On a 'Clear' Day You Can CPSU for a Billion Years


          Illustration by Julien Pacaud, colagene.com; photograph by Chris Ware/Keystone Features — Getty Images

‘Going Clear: Scientology, Hollywood, and the Prison of Belief’

By LAWRENCE WRIGHT
Reviewed by MICHAEL KINSLEY
Wright’s book ... makes clear that Scientology is like no church on Earth (or, in all probability, Venus or Mars either). The closest institutional parallel would be the Communist Party in its heyday: the ruthless struggles for power, the show trials and forced confessions (often false); the paranoia (often justified); the determination to control its members’ lives completely (the key difference, you will recall, between authoritarian and totalitarian regimes, according to the onetime American ambassador to the United Nations Jeane Kirkpatrick); the maintenance of something close to prison camps where dissenters, would-be defectors and power-struggle rivals were incarcerated in deplorable conditions for years and punished if they tried to escape; what the book describes as mysterious deaths and disappearances; and so on.
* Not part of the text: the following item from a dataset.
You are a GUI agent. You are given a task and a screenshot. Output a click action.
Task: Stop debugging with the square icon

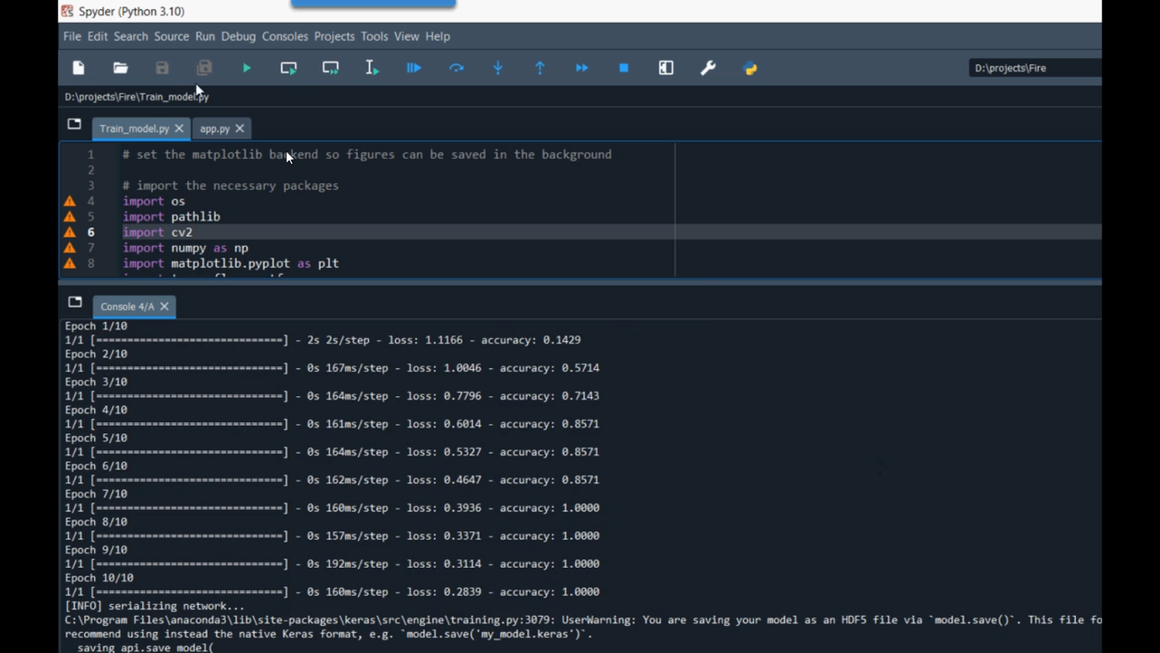pyautogui.click(x=624, y=68)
Except that while the American Communist Party, including a few naïve Hollywood types, merely turned a blind eye to events happening in faraway Russia, Scientology — if Wright is to be believed, and I think he is — ran, and maybe still runs, a shadow totalitarian empire here in the United States, financed in part by huge contributions by Tom Cruise and others of the Hollywood aristocracy. ­“Naïve” doesn’t begin to describe the credulousness and sense of entitlement that has allowed actors, writers and directors to think they were helping themselves and the world by hanging around the Scientologists’ “Celebrity Centre,” taking “upper level” courses and gossiping about who was about to be labeled a “Suppressive Person” (bad guy).

Jennifer Burns, "In the Ayn Rand Archive":

I've heard Rand compared to L. Ron Hubbard countless times, and it is never an analogy I accept--primarily because Rand is far more intellectually substantive and culturally important than Hubbard. But there is another more important distinction between the two. Hubbard tried unabashedly to create his own religion, but he did not for one second buy into the scheme he sold to others. The tragedy of Rand is that not only did she create her own religion, as the legions of true believers who persist to this day so effectively demonstrate--but she believed in her own religion, truly and deeply. She taught a creed of selfishness and radical individualism that boomeranged upon itself to culminate in a creed of Stalinesque conformity. She died alone, having driven off all those who once mattered to her most. It turned out, as Rand always claimed, that Objectivism is its own avenger.